> _Given text_:
<<<<

Put me down for 100g of the moss mix please.


----------



## onefstsnake (Jul 31, 2008)

Sweet! Would make drip wall construction a breeze. I was also thinking about how to run water through an Epi Web branch. Guess they figured it out first haha.

Glad you got your order!


----------



## davecalk (Dec 17, 2008)

UmbraSprite said:


> Hey all...
> 
> 
> IIS Background Sheets
> ...


15.7 inches x 19.7 inches = $39.99
19.7 inches x 19.7 inches = $46.99
19.7 inches x 39.3 inches = $67.99

Wow, the branches are really cool, but the cost of the sheets are super expensive.

I am right now communicating with a company about getting buffing / scrubbing sheets that are larger and are less than 1/3 of the price.

These are the sizes that I should be able to get.

14 x 20 inches
14 x 28 inches
14 x 32 inches

I haven't gotten a conformation on the final cost yet, but they should be under $20 per sheet.

On frognet we have been having an excellent discussion about these pads and about how safe the plastics would be in the long run.

The research shows and general consensus is that they are completely safe to use. Basically this is the same type of material used in EpiWeb.

Dave


----------



## UmbraSprite (Mar 2, 2007)

Dave,

Keep in mind these come with the plumbing for the drip walls and my prices are a shot in the dark.

That said...just for the normal sheets the price is still expensive. When I do these orders 40% of the cost is shipping from Europe to here and customs fees. If we were in Europe the prices would be drastically different.

One good thing is as far as I can tell the prices for the drip wall systems are not much different than the plain sheets as the costs again is in the shipping.

The reason I am so curious about the other material is elimination of the shipping costs would help immensely. I am a little stuck with EpiWeb for the shaped pieces though...although of course we could always stick with natural wood which I do currently.

Chris


----------



## UmbraSprite (Mar 2, 2007)

Oh...one thing I am still exploring but really like is the following. I didn't mention it on the photo but these are not misting...they are magnets. You can attach pieces magnetically for easy removal.


----------



## rpj211 (May 19, 2009)

Put me down for 100 g of the moss mix please

Richard


----------



## davecalk (Dec 17, 2008)

UmbraSprite said:


> Dave,
> 
> Keep in mind these come with the plumbing for the drip walls and my prices are a shot in the dark.
> 
> ...


Hey Chris,

I hope you didn't get the feeling that I was complaining about you or the things that you offer to the hobby. If I came off that way, then I truly apologize. It was not my intent at all. Helping set up orders for people is a valuable service and I respect what you are trying to do for folks in the hobby. 

I was pretty shocked when I calculated the size of the sheets and saw the overall sheet prices. I have looked at EpiWeb' s website and they really do have some cool stuff, but some of the costs were literally out of this world. 

When I read you original post I thought that I read that these prices did not include shipping. I realize that I had misunderstood what you had said when I went back and re-read the original post and saw that you said that the prices were not set in stone because the shipping hadn't been calculated as of the time of the post.

>>>>

> _Records supplied_:
<<<<

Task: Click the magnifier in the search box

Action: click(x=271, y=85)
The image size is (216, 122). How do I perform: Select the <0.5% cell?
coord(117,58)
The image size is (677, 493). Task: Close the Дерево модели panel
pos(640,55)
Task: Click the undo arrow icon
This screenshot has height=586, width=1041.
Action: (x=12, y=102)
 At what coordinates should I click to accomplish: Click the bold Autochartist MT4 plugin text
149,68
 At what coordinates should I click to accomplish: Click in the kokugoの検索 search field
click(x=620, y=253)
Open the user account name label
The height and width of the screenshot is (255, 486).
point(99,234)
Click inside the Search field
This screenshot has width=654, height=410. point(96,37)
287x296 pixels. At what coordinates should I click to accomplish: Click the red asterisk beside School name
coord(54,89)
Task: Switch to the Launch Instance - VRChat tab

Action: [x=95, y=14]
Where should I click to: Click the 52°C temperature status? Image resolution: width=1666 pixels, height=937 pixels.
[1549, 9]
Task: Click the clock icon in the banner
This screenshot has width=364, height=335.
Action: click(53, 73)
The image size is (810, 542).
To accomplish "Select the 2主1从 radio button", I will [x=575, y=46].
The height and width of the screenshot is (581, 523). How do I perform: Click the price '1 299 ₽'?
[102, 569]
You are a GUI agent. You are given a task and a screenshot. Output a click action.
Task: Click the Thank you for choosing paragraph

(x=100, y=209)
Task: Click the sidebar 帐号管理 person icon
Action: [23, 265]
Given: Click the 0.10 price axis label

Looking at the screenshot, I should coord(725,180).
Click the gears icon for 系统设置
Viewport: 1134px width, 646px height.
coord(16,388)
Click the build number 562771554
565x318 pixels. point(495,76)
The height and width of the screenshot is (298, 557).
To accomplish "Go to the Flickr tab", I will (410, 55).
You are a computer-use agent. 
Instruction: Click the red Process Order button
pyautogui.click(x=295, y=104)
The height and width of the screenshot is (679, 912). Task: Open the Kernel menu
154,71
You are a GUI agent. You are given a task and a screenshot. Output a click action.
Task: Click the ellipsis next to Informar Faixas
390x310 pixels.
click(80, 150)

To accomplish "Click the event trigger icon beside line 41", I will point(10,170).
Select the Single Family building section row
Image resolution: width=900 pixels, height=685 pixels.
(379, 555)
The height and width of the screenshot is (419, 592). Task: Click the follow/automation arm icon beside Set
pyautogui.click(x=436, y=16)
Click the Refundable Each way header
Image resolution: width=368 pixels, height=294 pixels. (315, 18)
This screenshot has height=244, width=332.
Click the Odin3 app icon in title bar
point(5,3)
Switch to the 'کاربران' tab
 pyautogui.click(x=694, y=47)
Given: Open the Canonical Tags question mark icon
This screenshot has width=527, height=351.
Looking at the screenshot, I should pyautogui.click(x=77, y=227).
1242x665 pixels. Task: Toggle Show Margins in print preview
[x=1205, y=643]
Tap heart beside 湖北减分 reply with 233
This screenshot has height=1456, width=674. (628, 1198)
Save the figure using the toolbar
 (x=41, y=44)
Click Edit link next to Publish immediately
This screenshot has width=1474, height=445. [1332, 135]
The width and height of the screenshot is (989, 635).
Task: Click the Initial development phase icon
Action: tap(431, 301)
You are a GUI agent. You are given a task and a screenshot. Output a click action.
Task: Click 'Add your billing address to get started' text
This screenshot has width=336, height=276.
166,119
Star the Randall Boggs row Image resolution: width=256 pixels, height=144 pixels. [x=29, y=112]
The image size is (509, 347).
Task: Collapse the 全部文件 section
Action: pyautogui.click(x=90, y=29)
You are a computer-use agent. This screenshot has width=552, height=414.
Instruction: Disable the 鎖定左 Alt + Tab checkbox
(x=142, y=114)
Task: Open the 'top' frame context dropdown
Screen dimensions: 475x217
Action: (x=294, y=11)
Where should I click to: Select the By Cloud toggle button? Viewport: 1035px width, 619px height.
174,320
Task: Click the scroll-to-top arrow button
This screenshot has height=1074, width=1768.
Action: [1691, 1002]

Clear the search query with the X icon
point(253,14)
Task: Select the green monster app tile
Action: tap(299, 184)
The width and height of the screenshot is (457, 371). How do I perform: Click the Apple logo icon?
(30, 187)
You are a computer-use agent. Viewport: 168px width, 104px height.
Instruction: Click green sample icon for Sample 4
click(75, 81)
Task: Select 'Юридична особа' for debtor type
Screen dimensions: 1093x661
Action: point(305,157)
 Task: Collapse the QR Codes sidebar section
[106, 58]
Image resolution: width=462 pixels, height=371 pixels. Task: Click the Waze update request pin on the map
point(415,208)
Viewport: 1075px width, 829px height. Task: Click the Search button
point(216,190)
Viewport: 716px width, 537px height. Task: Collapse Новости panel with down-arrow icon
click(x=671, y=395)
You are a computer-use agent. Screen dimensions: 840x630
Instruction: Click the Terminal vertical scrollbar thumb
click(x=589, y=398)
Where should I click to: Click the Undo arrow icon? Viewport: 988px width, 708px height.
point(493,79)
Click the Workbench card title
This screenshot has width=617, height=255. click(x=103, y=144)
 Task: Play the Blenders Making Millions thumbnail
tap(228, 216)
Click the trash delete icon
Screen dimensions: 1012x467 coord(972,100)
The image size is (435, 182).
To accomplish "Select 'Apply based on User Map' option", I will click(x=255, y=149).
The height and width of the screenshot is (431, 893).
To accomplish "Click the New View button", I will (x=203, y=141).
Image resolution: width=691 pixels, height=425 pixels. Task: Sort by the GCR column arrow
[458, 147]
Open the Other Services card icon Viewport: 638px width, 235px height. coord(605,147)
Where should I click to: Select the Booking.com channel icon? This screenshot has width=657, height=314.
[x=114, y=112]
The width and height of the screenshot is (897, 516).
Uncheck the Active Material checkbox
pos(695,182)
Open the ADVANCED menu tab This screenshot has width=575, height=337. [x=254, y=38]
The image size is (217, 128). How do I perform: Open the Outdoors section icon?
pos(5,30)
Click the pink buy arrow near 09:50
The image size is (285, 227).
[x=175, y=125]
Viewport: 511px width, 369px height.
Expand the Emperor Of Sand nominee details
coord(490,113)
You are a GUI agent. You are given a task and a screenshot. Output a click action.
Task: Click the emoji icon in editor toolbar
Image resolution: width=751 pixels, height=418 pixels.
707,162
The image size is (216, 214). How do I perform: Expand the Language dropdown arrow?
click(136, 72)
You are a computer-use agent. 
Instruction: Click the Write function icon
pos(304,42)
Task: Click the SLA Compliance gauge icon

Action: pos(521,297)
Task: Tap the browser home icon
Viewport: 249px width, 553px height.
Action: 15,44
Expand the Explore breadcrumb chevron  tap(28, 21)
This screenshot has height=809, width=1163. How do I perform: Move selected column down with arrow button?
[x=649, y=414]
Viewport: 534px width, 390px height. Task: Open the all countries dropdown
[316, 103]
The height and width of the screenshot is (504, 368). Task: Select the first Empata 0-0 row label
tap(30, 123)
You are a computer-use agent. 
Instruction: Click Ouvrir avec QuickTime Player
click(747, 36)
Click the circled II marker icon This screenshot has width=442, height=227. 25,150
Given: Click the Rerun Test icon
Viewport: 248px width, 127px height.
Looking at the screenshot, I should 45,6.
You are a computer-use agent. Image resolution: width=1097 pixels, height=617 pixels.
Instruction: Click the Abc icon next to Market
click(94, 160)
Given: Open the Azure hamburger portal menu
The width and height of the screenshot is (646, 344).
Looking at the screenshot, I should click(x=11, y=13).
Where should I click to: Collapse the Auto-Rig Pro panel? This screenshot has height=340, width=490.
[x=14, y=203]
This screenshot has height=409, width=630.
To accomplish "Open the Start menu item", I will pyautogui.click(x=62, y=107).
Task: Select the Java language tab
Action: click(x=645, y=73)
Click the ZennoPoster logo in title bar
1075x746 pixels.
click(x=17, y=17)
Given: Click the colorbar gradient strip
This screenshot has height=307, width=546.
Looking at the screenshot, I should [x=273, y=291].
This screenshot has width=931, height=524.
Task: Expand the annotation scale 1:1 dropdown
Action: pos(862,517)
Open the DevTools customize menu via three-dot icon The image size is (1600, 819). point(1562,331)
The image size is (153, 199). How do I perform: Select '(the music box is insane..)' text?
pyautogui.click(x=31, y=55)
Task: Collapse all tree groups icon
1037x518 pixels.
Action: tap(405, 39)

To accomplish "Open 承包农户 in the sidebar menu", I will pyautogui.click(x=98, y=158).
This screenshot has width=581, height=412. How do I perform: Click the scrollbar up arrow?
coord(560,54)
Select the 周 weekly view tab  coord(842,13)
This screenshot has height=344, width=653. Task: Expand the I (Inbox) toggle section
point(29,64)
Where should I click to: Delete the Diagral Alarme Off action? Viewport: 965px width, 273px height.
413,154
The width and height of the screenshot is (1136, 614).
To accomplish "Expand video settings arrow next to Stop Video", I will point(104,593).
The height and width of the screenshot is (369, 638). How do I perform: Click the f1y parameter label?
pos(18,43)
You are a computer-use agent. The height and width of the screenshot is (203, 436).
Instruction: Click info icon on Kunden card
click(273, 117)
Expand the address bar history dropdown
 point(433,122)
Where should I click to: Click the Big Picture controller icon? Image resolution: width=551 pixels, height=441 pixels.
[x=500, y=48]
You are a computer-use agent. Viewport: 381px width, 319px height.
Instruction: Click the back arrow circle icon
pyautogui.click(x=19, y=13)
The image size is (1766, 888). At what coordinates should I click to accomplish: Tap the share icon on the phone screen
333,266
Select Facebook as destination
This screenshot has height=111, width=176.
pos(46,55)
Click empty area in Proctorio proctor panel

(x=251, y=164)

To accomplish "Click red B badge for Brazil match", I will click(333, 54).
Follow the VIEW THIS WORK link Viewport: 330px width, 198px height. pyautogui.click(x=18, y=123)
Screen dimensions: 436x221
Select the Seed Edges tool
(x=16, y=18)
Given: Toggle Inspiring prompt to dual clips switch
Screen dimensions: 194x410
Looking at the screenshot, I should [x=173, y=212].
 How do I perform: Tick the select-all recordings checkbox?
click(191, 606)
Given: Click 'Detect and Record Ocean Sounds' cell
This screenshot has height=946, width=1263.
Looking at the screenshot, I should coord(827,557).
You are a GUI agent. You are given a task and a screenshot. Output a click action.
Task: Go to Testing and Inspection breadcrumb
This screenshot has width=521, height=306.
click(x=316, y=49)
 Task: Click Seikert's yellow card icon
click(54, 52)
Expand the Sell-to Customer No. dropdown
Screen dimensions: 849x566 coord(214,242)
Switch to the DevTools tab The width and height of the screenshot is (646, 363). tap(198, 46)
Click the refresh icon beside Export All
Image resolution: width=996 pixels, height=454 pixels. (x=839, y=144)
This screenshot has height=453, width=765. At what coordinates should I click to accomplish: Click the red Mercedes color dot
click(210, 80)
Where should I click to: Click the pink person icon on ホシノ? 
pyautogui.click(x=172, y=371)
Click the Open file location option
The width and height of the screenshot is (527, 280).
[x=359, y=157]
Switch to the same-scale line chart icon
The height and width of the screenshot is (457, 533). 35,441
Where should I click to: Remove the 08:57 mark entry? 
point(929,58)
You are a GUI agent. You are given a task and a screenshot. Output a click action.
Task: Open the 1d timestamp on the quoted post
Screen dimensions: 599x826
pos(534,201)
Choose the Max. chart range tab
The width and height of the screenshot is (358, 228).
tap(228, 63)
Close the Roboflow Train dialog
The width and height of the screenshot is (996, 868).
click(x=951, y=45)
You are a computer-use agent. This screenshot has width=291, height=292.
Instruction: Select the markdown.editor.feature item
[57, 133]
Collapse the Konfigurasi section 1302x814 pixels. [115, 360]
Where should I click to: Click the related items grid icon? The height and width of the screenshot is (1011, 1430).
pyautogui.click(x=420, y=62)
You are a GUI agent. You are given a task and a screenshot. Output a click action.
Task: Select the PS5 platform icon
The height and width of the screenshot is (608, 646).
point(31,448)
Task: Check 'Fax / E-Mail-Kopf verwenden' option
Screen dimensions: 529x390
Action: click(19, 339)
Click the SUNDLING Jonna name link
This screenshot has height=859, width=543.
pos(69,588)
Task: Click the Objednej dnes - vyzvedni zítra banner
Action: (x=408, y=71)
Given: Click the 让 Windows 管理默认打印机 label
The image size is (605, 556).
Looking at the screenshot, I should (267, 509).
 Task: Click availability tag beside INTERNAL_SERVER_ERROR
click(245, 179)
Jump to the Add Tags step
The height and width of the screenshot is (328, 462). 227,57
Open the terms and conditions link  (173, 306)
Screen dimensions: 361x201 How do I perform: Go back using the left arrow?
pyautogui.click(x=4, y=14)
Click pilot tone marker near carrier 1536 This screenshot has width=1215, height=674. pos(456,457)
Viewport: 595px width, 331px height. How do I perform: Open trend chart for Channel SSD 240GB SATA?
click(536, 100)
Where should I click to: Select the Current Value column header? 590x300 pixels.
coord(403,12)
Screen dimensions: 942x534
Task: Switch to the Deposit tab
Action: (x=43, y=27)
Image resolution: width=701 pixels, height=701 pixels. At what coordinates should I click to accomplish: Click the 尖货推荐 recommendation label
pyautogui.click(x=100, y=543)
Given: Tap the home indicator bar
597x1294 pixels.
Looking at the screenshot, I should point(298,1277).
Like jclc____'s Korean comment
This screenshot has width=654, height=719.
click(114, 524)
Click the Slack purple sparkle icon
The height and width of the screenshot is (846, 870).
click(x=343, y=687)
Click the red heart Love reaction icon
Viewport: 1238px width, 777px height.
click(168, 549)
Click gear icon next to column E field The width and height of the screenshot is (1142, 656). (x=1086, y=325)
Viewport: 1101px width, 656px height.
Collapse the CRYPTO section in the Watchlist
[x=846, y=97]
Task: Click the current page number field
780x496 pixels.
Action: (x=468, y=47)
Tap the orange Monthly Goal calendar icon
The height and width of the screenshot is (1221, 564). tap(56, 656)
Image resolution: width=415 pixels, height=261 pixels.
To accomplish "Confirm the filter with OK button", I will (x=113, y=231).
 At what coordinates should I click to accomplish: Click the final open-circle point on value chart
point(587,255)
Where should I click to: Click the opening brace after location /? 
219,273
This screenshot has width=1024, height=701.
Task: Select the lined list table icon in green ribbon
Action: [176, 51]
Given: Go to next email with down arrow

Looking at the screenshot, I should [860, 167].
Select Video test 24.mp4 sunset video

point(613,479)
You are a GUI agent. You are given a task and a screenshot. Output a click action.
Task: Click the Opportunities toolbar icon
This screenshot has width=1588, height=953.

>>>>

> _Set task_:
Can you continue the forum thread on EpiWeb background sheets and drip walls, picking up right after its last sentence?

> _Written response_:
Dave


----------



## chuckpowell (May 12, 2004)

I've worked with this stuff in my greenhouse and it isn't all that the ads imply. It doesn't hold a bit of water. Its plastic and the water mostly runs through. You'll be running the misters quite a lot to get anything to grow on this stuff. Just a warning. 

Best,

Chuck


----------



## UmbraSprite (Mar 2, 2007)

Chuck,

That is exactly the point of EpiWeb...to not hold water. The original intention was to create a substrate for mounting orchids and broms that would not hold moisture and result in rotting.

Also there is no misting. The system simply circulates water top to bottom through the panel. The branches of course are another story. If broms and orchids on the back wall were your goal you are correct in that misting would be needed although only once daily.

For moss growth or Riccia the flow would be perfect.

Certainly not all things to all people but very good at what it is intended for.

Anyway guys no harm no foul!


----------



## Julio (Oct 8, 2007)

hey Chris,
are you starting to carry this procuct? if so how much is it?


----------



## Bananaman (Mar 21, 2009)

I'd like to place and order and give this stuff a go.

1 x 500x500 sheet
1 x lg branch
1 x module D
100g of the moss mixture

Thanks Chris!


----------



## Dendro Dave (Aug 2, 2005)

Can count on me for 100g of the moss mix atleast. I'm always up for some new mosses  Feel free to PM me if i forget about this thread by the time the order comes in!

The rest of the stuff sounds like it could be very useful, unfortunately i just dont have the extra cash for it right now, but its a product i'd definately be interested in down the road, if anyone were to carry it regularly in the states.


----------



## jpstod (Sep 8, 2005)

I am interested in the Moss Mixture also


----------



## Jellyman (Mar 6, 2006)

Any order updates?


----------



## Elphaba (Aug 26, 2007)

I'd take 100g of the moss mix as well.

Best,
Ash


----------



## Bcs TX (Sep 13, 2008)

I will take 100g of the moss mixture as well.

-Beth


----------



## dylanserbin (Apr 11, 2009)

100g of moss mixture, me too! 

-dylan serbin


----------



## UmbraSprite (Mar 2, 2007)

Ok...

Going to place the order today. Hopefully within a few days I can get a better price estimate.
I will update everyone as soon as I hear back.

Chris


----------



## orangeguardguy (Feb 18, 2009)

Is it too late to order the moss mix? 100g?


----------



## UmbraSprite (Mar 2, 2007)

No...it's clear that one is going to be popular so I ordered several kilo's of it.

CD


----------



## dylanserbin (Apr 11, 2009)

hmm, i wonder what that is...?


----------



## qiksilver5 (Jan 9, 2007)

UmbraSprite said:


> No...it's clear that one is going to be popular so I ordered several kilo's of it.
> 
> CD


Yeah, I'm coming late on this one, but I'd take some moss mix.

Are you going to try out the EpiWeb yourself? I'd be interested to hear how it performs in someones viv, besides just in advertising pictures.


----------



## onefstsnake (Jul 31, 2008)

Im currently using the Epiweb in my 75g viv. 
My Intermedius have climbed all over it without any problems and im starting to get some moss growth on it.

Now the stuff Im using isnt the new product he is listing, but I believe it is similar material.


----------



## brooklyndartfrogs (Nov 19, 2005)

Chris put me down for the 300g of moss mixture.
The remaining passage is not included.